H.J. Lu wrote:
> You can use __BIGGEST_ALIGNMENT__ for that purpose.
Yes, _for that purpose_ it works perfectly. However, I would
also like be able to align fields to cache line size. I have a set
of C++ template cache geometry descriptors which provide
a constant by the name of line_size:
namespace cache {
template <std::size_t N_level> class geometry;
// ---------------
template <> class geometry<1> : private nonconstructible {
// Superclass
typedef nonconstructible super;
public:
static const std::size_t capacity = 32 * 1024;
static const std::size_t associativity = 8;
static const std::size_t line_size = 64;
};
// ---------------
template <> class geometry<2> : private nonconstructible {
// Superclass
typedef nonconstructible super;
public:
static const std::size_t capacity = 3 * 1024 * 1024;
static const std::size_t associativity = 12;
static const std::size_t line_size = 64;
};
}
I would like to declare a level 1 data cache line size-aligned variable x:
int x __attribute__((__aligned__(cache::geometry<1>::line_size)));
which is not possible now.
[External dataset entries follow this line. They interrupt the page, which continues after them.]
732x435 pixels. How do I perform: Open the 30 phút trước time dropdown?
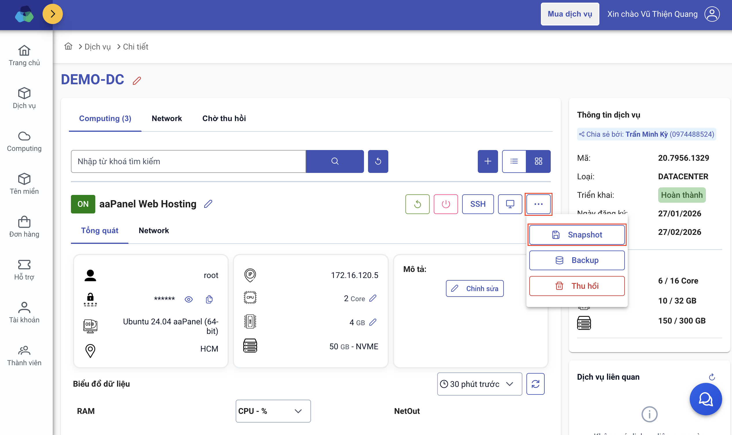pyautogui.click(x=479, y=384)
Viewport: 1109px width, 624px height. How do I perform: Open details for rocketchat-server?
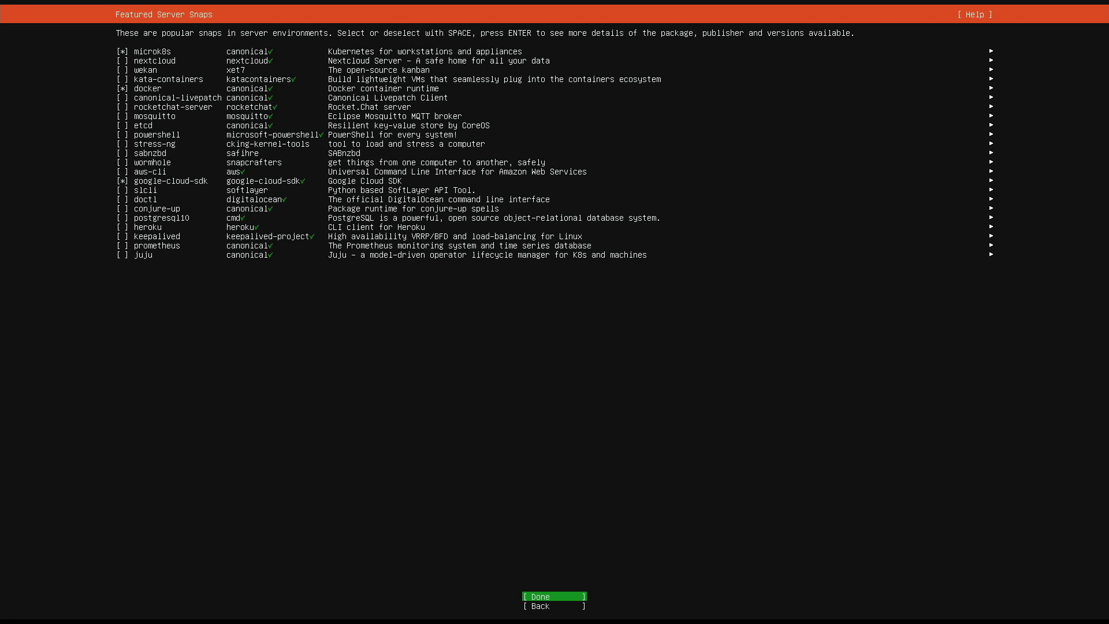[991, 106]
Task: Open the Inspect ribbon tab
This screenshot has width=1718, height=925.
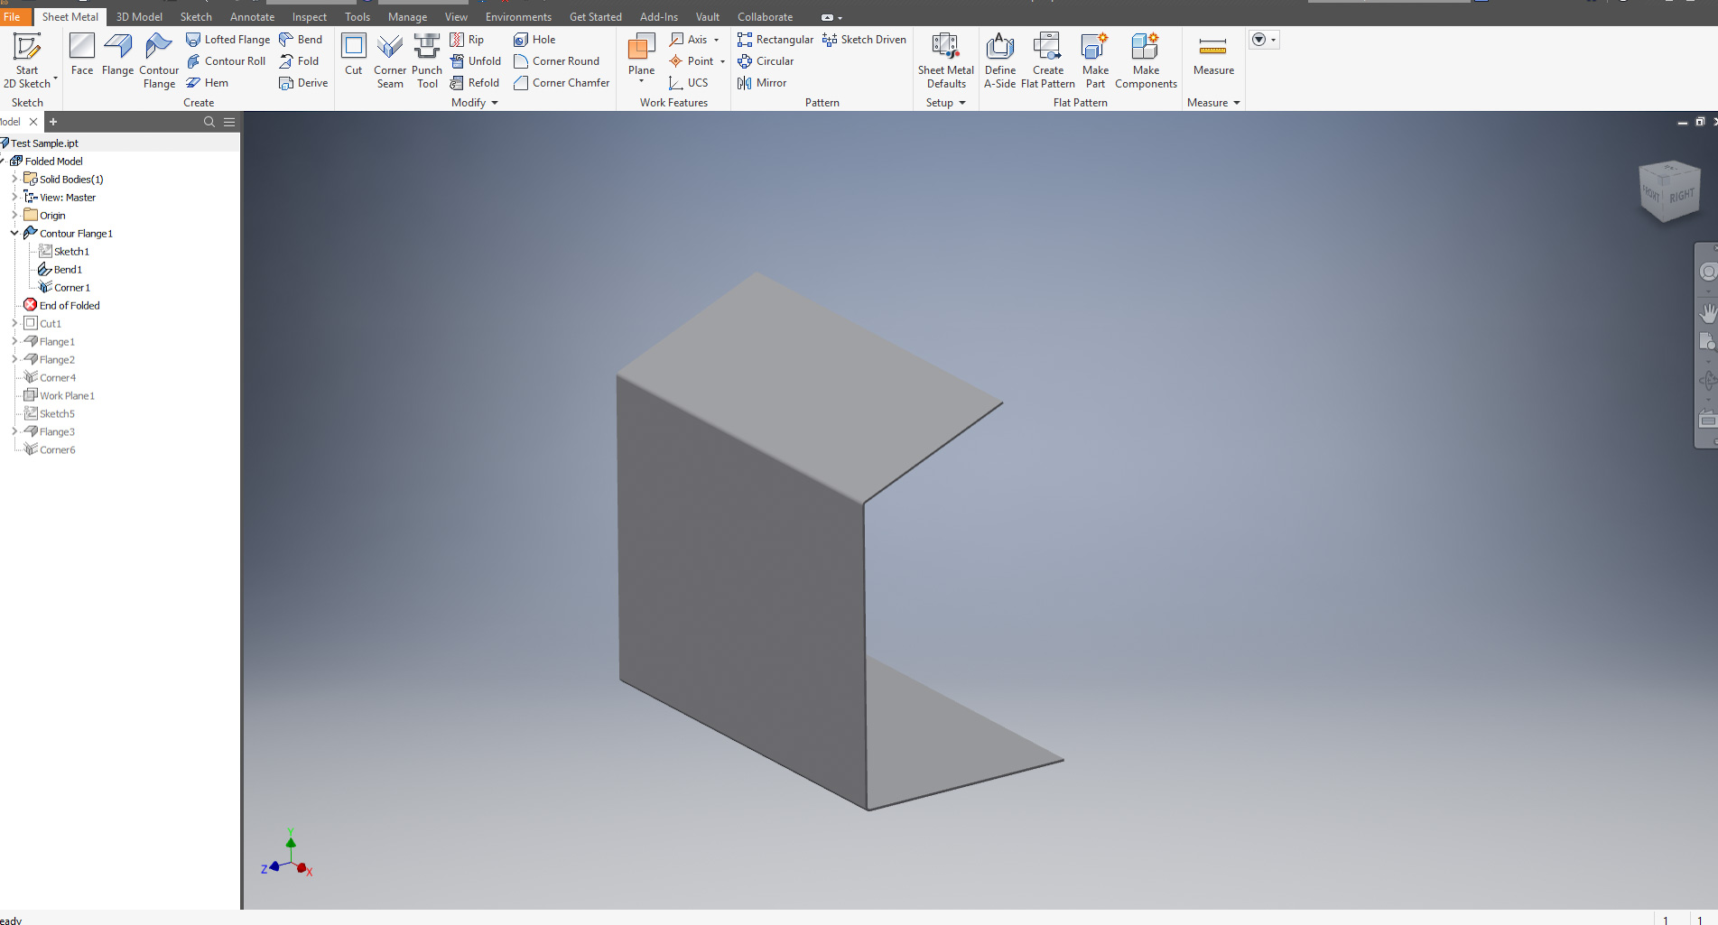Action: 309,16

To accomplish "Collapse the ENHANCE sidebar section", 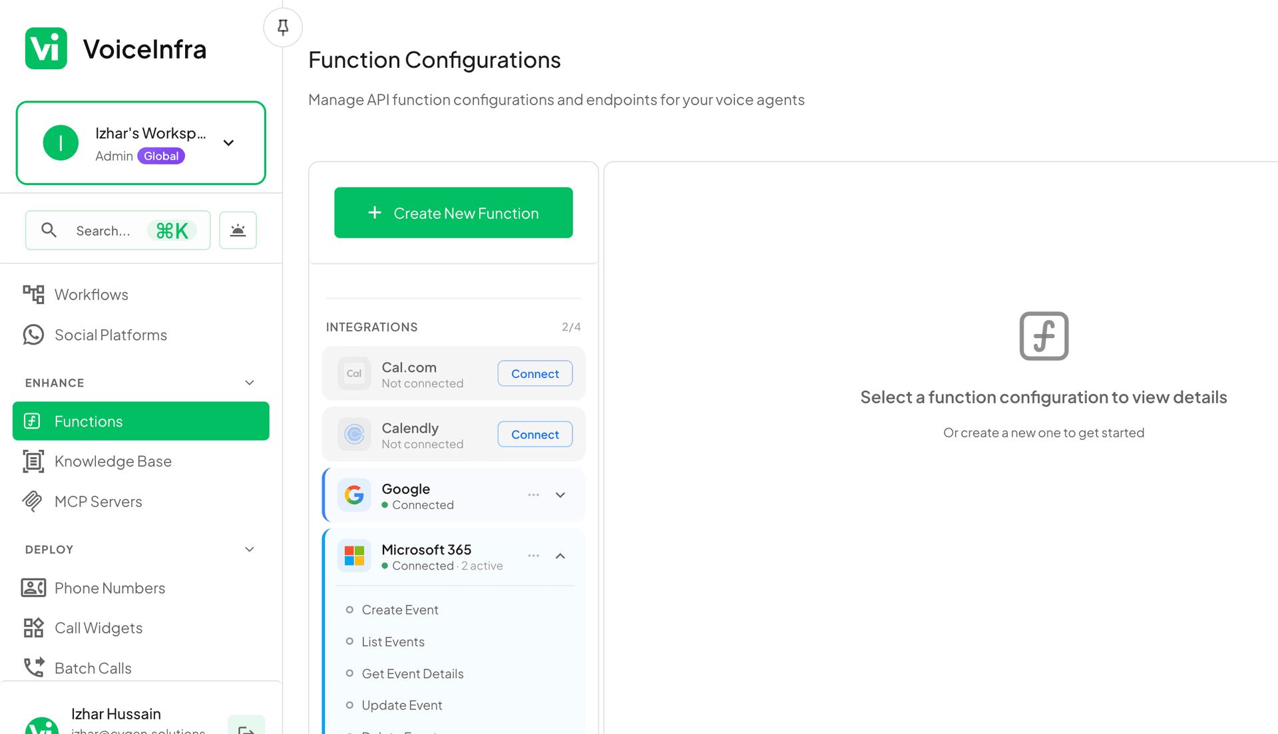I will (x=250, y=383).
BTW, since GCC has -mtune=native, it
would be great to have a compiler-provided cache info in the form
of a bunch of target-dependent preprocessor definitions, e.g. for Core2:
__GCC_DCACHE_LEVELS 2
__GCC_ICACHE_LEVELS 2
__GCC_DCACHE_LINE_SIZE1 64
__GCC_DCACHE_LINE_SIZE2 64
__GCC_DCACHE_ASSOCIATIVITY1 8
__GCC_DCACHE_ASSOCIATIVITY2 12
etc. It would help in a lot of cases, e.g. lock-free algorithms, false
sharing avoidance, alignment calculations in custom allocators etc.